Hello, Thiago.

> You do realise that those flags aren't supported and they may not compile,
> right? I see commits going past every now and then fixing build failures with
> those.

Fixing commits goes to any part of Qt. I do not know what to tell. If some part 
of Qt have many bugs then it probably has not enough tests.
Do you know if Qt have tests which checks if -no-feature-xxx flag breaks Qt 
build?


> The development mailing list is open to all and it has an archive. There's 
> absolutely nothing hidden.

No. I am not about hiding. I am about subjectiveness. I never seen rules for 
naming something a feature in Qt.


> Still, you avoided the question.
No I do not. This is just my stylistics preference. I simply try to avoid to 
loose compatibility with older version of developer tools for nothing. Some 
times it plays bad role. This just from my experience.
>From experience I feels better keep compatibility if this is possible (at 
>least reason of loosing compatibility should be exactly known).
If this is some blur idea of "better behaviour" I vote for naming such update 
to be "feature" (which can be enabled/disabled for those who need it/avoid it).

> Why should we keep compatibility with older SDKs?
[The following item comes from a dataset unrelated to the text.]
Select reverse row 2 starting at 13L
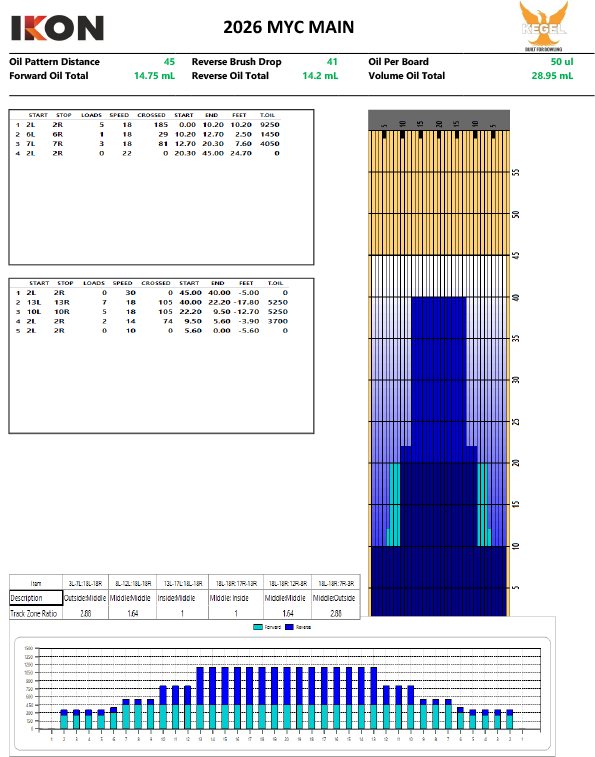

I do not think that problems with developer tools versions bite linux-oriented 
developers much. So have that in mind if you feels yourself closer to Linux 
world.
For example now Qt can not be build with vc2010. But later vc-compilers can not 
be run on XP. So now I can not build Qt apps on XP. And I meet a lot of XP 
machines.
Incompatible vc-compiler is not Qt's fault but MS. But as soon as MS has this 
tendency (push newer version of Windows with every possible way) ...
even in developer tools ... I vote for not loosing compatibility with older 
version of developer tools.
I do not know what tricky incompatibilities MS introduce in newer versions of 
WinSDK.

For example I do not understand : if c-compiler is simply a console app with 
10's years history of development ... what so important it could need from 
WinVista so that it CAN NOT be run on older Windows?


> So why should we disable that?

I ask myself same question differently : why we lost compatibility?


>Someone added code to Qt that makes it behave better on Windows 10, without 
>dropping compatibility with Windows 7 and 8.1.

We stick to your idea : "Someone added code to Qt that makes it behave better 
on Windows 10"
But what exactly this is about. What "better" behavior for desktop Qt was 
added? I did not found anything about that in documentation ... and I can not 
find what become "better" from code.

If we will find out eventually that nothing "better" was added to desktop Qt 
will you fix Win7SDK incompatibility?


PS
It is also very suspicious for me that desktop app/lib needs to know something 
about WinRT part of Windows. And you OK with that?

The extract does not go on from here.